» Exercise text
Where do Software Bugs Come From?

At one point in my career I had the privilege of working on a software system whose output determined the route that trucks would take. Programming had always been fun and creative, but this was the first time that it also felt dangerous and scary. A bug in the truck routing system meant that objects in the real world would misbehave. Schedules would be missed, money would be spent, and customers would be angry. Also, unlike other software systems, a restart or re-deploy wouldn't fix the problem - the vehicles were already out in the world and restarting routes was not an option due to schedules promised to clients.

As a result, we took safety and quality very seriously. We had a very strong battery of tests, code was meticulously reviewed by the senior engineers and we had a team of QAs - but that didn't mean that we didn't make bugs.

Bugs != programming errors#

As software engineers we are trained to think that programming errors (e.g. null pointers, accessing items outside of an array's length, etc.) are the main kind of bugs that we should keep an eye out as they will crash our program. We made these kind of bugs too, but what I very quickly learned that although they were important to prevent, the really big bugs rarely produced crashes, instead they had to do with our routing decisions. A null pointer could be caught by error tracking tools and a fix could be re-deployed in minutes. Routing errors could only be caught after careful analysis of the performance of the routes, often after many weeks of studying the profitability of a route.

Bugs will happen#

When software systems reach a certian complexity threshold, they become difficult to work with without accidentaly introducing bugs. Part of the reason why this happens is because the system's behaviour becomes impossible to specify. There is no longer a "spec" that fits in any single person's head of how the system should behave. Instead, multiple parties that depend on the system will have different definitions of correctness.

Some of you might argue that there are techniques to preventing a system's complexity level to even reach such a point, but sometimes we are given systems that are already past the complexity threshold. This article deals with these types of systems.

How to safely develop a system whose spec you don't understand?#

Imagine you're working on a large software system, without a single person being able to determine what "correct behaviour" means, how can you safely modify the system? It turns out that there is a simple but effective technique for accomplishing this which I call the 3 changes.

The 3 changes#

Every change you make to a codebase can be split into 3 groups: deletions, additions and mutations of behaviour. Deletions will remove behaviour from the system (e.g. deleting code). Additions will add new behaviour to the system (e.g. adding new features) and finally mutations will alter the behaviour of the system.

» Records shown
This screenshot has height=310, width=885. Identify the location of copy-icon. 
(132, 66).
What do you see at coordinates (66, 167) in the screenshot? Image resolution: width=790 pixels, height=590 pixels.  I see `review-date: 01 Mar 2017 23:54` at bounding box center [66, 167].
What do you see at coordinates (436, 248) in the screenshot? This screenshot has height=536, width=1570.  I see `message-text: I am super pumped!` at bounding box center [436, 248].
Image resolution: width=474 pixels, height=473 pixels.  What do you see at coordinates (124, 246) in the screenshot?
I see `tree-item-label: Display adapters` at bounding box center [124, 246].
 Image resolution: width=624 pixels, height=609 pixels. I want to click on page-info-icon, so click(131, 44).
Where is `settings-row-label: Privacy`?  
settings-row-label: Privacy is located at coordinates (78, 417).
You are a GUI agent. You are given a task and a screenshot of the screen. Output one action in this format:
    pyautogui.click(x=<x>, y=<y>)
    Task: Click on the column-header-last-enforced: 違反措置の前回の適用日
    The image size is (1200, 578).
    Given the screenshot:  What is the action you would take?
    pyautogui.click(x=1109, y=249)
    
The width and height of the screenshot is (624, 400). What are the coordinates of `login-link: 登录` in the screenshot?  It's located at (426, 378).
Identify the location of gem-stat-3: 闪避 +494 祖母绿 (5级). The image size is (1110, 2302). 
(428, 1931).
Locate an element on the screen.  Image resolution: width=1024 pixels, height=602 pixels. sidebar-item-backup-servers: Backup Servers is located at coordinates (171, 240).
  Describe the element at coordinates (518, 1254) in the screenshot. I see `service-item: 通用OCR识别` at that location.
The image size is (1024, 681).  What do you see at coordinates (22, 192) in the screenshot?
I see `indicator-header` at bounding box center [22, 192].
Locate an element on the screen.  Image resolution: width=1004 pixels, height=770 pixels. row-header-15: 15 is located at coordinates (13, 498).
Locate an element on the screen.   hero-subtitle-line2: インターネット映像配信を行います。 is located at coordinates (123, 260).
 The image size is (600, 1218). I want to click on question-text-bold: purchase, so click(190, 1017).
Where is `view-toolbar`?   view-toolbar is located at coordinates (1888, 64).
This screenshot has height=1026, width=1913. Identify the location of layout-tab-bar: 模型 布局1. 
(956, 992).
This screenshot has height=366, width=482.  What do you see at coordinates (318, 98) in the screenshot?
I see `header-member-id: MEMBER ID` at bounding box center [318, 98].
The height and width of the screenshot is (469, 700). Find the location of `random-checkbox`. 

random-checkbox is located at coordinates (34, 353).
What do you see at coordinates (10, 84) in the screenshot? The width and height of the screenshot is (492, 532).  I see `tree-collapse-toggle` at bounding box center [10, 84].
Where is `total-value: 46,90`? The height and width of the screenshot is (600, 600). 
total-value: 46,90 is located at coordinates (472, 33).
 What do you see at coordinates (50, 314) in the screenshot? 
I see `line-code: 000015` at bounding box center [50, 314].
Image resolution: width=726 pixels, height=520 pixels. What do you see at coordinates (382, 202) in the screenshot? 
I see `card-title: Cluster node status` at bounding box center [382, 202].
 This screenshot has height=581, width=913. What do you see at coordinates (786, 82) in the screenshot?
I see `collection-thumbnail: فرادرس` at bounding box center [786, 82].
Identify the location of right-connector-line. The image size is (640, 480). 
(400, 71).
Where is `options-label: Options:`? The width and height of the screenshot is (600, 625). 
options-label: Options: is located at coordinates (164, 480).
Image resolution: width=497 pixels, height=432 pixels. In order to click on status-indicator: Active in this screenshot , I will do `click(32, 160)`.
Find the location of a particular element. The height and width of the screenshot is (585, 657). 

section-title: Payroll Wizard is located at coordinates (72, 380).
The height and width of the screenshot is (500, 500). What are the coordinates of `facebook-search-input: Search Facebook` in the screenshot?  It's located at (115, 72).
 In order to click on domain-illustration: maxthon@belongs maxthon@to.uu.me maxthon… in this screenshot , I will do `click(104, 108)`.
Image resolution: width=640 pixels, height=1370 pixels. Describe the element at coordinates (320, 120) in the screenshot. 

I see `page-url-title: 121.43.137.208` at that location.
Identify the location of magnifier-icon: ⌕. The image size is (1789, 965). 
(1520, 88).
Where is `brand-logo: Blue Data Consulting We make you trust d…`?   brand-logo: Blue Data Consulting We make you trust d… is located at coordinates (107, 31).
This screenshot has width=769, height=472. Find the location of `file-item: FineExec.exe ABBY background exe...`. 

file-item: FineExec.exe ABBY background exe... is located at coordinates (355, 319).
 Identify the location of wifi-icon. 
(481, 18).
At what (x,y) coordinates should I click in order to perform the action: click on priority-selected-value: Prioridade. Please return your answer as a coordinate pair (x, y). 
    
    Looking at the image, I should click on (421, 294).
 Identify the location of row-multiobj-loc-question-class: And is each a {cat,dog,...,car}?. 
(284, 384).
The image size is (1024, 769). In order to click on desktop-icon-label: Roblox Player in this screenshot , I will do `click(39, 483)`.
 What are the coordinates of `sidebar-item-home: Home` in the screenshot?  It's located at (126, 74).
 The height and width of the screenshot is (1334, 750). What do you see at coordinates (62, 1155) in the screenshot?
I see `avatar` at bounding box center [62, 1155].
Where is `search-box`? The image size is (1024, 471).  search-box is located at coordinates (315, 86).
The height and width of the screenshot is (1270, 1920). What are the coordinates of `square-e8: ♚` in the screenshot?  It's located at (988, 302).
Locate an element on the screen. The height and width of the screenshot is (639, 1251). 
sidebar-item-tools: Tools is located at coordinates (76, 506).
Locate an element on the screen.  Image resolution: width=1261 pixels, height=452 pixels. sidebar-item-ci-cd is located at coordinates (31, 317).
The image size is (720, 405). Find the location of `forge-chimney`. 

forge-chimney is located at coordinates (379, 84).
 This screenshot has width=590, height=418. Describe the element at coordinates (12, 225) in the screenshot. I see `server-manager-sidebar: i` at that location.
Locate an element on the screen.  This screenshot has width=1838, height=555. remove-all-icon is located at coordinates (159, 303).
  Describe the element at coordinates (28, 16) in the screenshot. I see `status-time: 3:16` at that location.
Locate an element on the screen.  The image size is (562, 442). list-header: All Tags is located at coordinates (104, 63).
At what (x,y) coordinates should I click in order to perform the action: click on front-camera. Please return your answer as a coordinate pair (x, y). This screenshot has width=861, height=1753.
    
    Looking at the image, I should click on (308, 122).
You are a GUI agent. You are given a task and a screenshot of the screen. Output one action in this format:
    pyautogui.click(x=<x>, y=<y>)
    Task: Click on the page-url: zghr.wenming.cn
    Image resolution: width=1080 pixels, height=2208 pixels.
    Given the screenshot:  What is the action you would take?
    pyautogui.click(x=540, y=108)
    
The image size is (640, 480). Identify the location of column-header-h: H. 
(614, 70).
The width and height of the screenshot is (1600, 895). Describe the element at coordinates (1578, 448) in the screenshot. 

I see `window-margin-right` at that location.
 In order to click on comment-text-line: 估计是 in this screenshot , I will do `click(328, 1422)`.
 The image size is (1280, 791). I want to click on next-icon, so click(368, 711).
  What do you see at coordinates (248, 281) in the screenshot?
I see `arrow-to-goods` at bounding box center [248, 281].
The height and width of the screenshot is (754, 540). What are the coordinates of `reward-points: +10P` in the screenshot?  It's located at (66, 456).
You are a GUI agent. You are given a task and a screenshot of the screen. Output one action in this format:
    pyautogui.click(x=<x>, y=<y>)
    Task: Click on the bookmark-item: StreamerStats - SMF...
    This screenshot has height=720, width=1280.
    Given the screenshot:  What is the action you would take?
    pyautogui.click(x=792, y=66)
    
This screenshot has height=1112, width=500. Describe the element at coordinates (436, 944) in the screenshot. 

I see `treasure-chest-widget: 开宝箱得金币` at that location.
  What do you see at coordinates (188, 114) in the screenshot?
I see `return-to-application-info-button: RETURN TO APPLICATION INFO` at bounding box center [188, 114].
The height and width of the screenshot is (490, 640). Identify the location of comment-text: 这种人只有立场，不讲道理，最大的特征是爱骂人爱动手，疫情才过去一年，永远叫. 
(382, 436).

» Task requirements
A. Reproduce the passage of the software bugs article that begins at the words "As software engineers" and stops after "of a route.".
B. Answer these questions from the software bugs article:
(i) What did the output of the truck system determine?
(ii) How could routing errors be caught?
(iii) Into which three groups can every change to a codebase be split?

» Task-by-task solutions
A.
As software engineers we are trained to think that programming errors (e.g. null pointers, accessing items outside of an array's length, etc.) are the main kind of bugs that we should keep an eye out as they will crash our program. We made these kind of bugs too, but what I very quickly learned that although they were important to prevent, the really big bugs rarely produced crashes, instead they had to do with our routing decisions. A null pointer could be caught by error tracking tools and a fix could be re-deployed in minutes. Routing errors could only be caught after careful analysis of the performance of the routes, often after many weeks of studying the profitability of a route.

B.
(i) The route that trucks would take.
(ii) Only after careful analysis of route performance, often after many weeks of studying a route's profitability.
(iii) Deletions, additions, and mutations of behavior.